I have described the next week or so in my story called "The Forgotten Wars". In that story I have more or less ended the tale with the words "Sure enough we docked at Glasgow a few hours later. I am now enlarging the events of those "few hours".
We received orders to gather with the K.O.Y.L.I.S. on the Glasgow dockside. The British soldiers were drawn up in three long lines by the ship and we formed a small incongruous group where the few officers were gathered, just below the stand from which it was intended the General should make his address. It was rather dark, drizzling with rain and very dirty.
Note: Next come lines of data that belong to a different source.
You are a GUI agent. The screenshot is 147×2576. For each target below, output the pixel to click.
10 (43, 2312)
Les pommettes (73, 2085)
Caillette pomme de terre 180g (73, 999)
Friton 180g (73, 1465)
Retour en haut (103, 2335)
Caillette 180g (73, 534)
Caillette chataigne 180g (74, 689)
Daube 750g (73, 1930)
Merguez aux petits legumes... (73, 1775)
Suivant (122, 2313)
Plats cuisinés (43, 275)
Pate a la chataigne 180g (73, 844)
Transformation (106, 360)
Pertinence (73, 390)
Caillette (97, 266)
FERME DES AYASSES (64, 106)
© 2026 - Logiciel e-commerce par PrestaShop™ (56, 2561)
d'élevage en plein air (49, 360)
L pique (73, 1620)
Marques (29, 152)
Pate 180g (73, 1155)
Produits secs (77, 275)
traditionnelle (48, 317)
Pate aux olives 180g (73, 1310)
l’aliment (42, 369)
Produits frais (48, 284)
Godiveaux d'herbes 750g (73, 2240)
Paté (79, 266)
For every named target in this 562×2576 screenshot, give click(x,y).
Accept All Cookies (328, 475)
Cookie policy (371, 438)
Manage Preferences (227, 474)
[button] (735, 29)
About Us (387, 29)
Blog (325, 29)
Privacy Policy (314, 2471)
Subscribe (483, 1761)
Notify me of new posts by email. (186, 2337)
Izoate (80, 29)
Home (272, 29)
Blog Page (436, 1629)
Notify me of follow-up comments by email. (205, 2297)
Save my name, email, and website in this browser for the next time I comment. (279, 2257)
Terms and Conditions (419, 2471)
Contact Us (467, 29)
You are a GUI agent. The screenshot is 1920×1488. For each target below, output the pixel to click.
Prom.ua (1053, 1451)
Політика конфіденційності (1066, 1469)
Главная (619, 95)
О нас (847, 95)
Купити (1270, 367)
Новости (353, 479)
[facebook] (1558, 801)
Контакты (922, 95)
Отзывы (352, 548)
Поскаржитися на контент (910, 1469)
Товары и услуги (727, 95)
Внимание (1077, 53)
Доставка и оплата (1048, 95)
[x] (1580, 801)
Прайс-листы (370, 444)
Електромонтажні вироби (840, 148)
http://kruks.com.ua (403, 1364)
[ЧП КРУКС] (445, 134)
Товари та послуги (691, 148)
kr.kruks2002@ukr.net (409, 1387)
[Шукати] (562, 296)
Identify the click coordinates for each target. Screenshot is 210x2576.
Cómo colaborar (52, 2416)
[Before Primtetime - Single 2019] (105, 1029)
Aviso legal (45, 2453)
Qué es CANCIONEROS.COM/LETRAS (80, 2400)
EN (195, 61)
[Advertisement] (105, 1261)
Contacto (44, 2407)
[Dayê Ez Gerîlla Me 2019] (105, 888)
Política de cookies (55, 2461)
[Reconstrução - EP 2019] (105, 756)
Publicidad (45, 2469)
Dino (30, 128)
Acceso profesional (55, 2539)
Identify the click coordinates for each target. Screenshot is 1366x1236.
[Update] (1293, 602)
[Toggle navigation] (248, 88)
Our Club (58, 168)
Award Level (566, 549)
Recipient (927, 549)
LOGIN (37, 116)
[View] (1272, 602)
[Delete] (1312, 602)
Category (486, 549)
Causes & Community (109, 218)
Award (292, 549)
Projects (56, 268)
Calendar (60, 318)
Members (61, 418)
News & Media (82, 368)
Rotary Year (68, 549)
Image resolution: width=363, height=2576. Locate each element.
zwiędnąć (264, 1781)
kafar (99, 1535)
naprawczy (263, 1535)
A group of more senior officers arrived escorting the General. (General Carton-de-Wiart V.C. K.B.E. C.B. C.M.G. D.S.0.) "It is a great honour, after leading you in an organised retreat to re-assure you that you have not been defeated". Had this not been an army occasion the boos and cries of derision would have finished the speech there and then. However discipline held things together until we became aware of an alien underlying noise building up to compete with the General's voice. A strange humming sound was creating a background to his words and was getting louder and louder The senior "Koylie" officer conferred with the NCOs but they were all shaking their heads trying to explain that you cannot stop a man humming if you cannot identify the person doing it.
The General made several attempts to continue his speech but was eventually escorted away amidst considerable embarrassment. I never heard what happened after that as we also were an embarrassment being non-service people who had heard and witnessed the whole episode. The army thanked us but I wondered what for!! We were handed railway tickets for our homes and I felt they were glad to get us out of the way before they started on the hard task of instilling pride and efficiency into a badly broken unit.